About the blog: What Things Are Made Of

AMERICA'S GLOBAL DEPENDENCY FOR NEARLY EVERYTHING


The United States relies on imports for dozens of commodities in everyday use. Often enough, that reliance is 100%. In this book I aim to provide awareness of the hidden geology and mineralogy behind common things, and to develop an appreciation for the global resource distribution that underpins our society. While concerns about oil import reliance are in the news every day, our needs for other minerals are comparable and are typically unknown even to technologically aware Americans.

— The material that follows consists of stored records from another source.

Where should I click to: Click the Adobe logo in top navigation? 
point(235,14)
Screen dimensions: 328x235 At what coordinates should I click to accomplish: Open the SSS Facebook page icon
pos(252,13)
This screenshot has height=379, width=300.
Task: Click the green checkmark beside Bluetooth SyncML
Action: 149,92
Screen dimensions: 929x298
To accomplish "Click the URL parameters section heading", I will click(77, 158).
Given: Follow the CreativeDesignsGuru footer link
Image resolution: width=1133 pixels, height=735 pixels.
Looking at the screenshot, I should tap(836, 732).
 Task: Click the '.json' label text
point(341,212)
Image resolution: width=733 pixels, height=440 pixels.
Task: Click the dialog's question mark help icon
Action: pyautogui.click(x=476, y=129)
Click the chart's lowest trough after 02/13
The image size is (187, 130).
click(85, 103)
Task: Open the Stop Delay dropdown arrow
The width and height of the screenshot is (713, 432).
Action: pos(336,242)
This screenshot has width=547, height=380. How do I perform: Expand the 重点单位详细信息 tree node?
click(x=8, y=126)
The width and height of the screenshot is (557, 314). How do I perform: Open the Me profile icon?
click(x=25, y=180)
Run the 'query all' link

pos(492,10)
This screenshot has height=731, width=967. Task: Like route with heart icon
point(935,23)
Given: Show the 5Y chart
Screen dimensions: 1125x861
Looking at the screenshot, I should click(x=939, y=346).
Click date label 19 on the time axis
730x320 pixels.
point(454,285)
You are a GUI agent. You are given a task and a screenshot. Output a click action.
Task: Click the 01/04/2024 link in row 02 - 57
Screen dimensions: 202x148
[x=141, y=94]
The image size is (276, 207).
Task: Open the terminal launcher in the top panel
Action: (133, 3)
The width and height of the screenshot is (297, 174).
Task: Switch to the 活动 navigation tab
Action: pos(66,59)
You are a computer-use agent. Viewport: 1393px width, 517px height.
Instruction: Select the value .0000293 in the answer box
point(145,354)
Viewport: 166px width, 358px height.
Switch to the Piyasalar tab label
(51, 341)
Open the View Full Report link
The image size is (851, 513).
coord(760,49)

Obviously this blog hasn't been updated in years. If you are interested in follow-up posts on this (and other) topics, please visit my Substack page.



Friday, May 20, 2011

Everyone has an agenda

Everyone has an agenda. I do too, and because of my background as an oil explorationist it would be reasonable to think I might come down on the side of drilling, mining, and exploiting. Those things are important to modern life – but as a geologist, I also love the earth. I would call myself an environmentally sensitive resource explorer, even though some would say that’s an oxymoron.

In the introduction to What Things Are Made Of, I say the book is not intended to be a polemic against the mining industry – nor does it ignore the environmental consequences of mining. The point is that mined materials ARE used in incredible ways, and the book is a showcase for the necessity of mineral resources and the world's interdependence on their irregular distribution.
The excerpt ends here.